Junior running back James Butler led the way for Nevada, rushing for 196 yards on 32 carries including touchdown runs of 33, 3 and 13 yards. He also caught a 14-yard touchdown pass from sophomore quarterback Ty Gangi that made it 27-7 with 2:05 left in the first half.
Gangi started the ball rolling for the Wolf Pack with a 19-yard touchdown run to cap a 65-yard, eight-play game opening drive. He finished with 99 yards rushing on nine carries and also completed 15-of-22 passes for 193 yards and touchdown.
“It set a tone for the day,” Gangi said of the first series. “We talked about going in and starting fast. We were able to do that. Once we got up on them we were able to keep it going and keep it rolling all night.”
One of the few highlights for UNLV was a brilliant 27-yard touchdown run by quarterback Kurt Palandech in the second quarter. Palandech, who rushed for a team-high 98 yards on 14 carries but completed just 9-of-22 passes for 121 yards, no touchdowns and an interception, swept to his right and then zig-zaged his way to the middle of the field and the end zone, breaking six tackles along the way. The play came in at No. 2 on ESPN SportsCenter’s Top 10 Plays of the Day (See VIDEO above).

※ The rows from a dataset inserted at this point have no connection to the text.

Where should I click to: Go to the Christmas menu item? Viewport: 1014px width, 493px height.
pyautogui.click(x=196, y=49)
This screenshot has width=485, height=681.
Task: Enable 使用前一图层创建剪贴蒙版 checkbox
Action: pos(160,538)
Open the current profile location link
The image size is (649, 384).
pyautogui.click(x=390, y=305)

“We didn’t play our best game by any means,” Palandech said. “Personally, I felt like our guys were ready to go out there and compete, but obviously we weren’t.”
UNLV, which improved its win total by one for the second straight season under Sanchez, lost its season finale the seventh straight year dating back to a 2009 win over San Diego State.